Fort d’une carrière désormais trentenaire, Gregory Kunde continue d’explorer, avec talent, les grands rôles du répertoire. A l’Opéra de Liège, il a récemment incarné un magnifique Don Carlos de Verdi. Ce fut l’occasion de le rencontrer dans sa loge pour une petite interview.

Bonjour Gregory, tout d’abord, si vous le voulez bien, nous allons commencer par une question sur votre carrière, désormais très importante. Vous avez initialement démarré avec des rôles de Rossini, ce qui est très différent de ce que vous faites aujourd’hui…

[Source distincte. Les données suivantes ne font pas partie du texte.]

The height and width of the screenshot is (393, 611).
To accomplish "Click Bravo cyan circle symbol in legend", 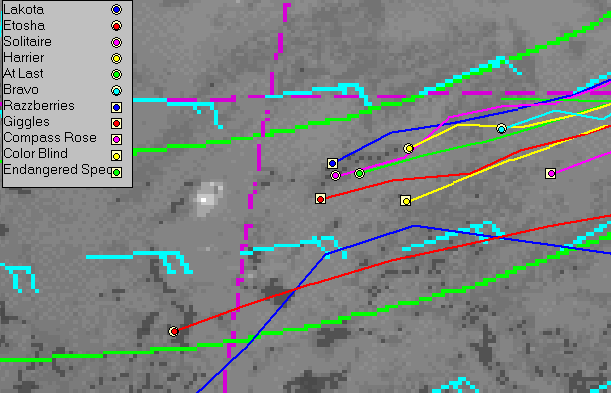I will [x=116, y=91].
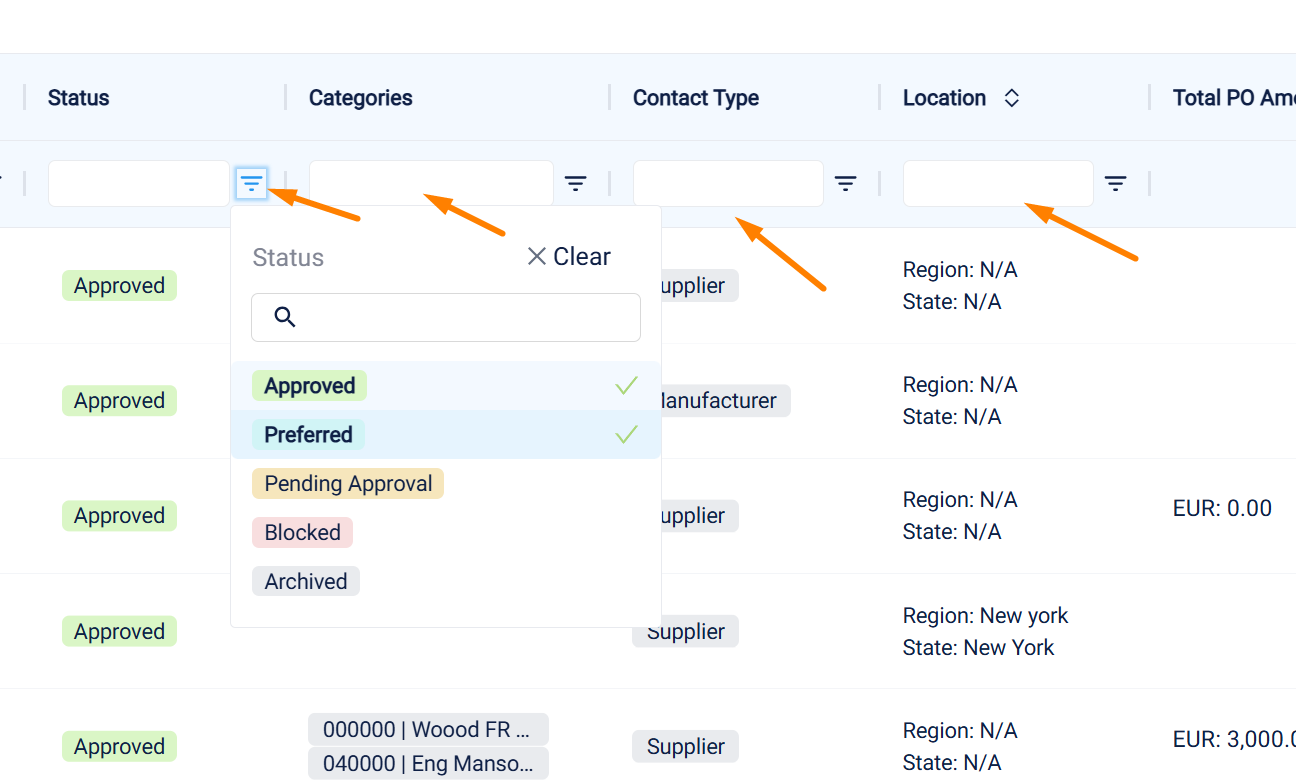The image size is (1296, 782).
Task: Sort by the Location column arrows
Action: click(1012, 98)
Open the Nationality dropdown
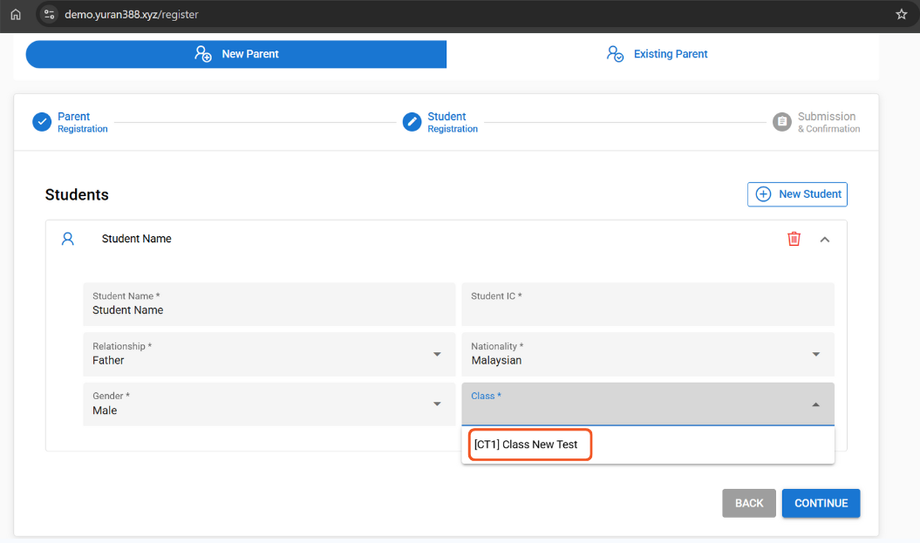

Je n’ai pas vraiment démarré avec Rossini. Pendant les quatre premières années de ma carrière, j’étais apprenti à Chicago et je tenais à la fois des rôles de comprimari et des doublures de premiers rôles. Ces premiers rôles furent dans Rigoletto, La Traviata, La Bohème, Madame Butterfly, Faust, et quelques autres choses plus traditionnelles pour ténors américains. Je n’ai réellement découvert Rossini que dans les années 90.
Mes débuts réels ont eu lieu avec Guillaume Tell, en 1989, au Théâtre des Champs-Élysées. J’étais encore très jeune pour ce rôle difficile et je pense que je n’y étais pas encore complètement préparé. Mais cela a eu la vertu de me faire entrer dans l’univers de Rossini. J’ai ensuite fait mes débuts, en 1992, à la Scala, avec La Donna del Lago et le Stabat Mater. Cet été-là, avec Semiramide, j’ai également participé pour la première fois, au Festival Rossini de Pesaro. C’est cela ce qui a réellement lancé ma carrière chez Rossini.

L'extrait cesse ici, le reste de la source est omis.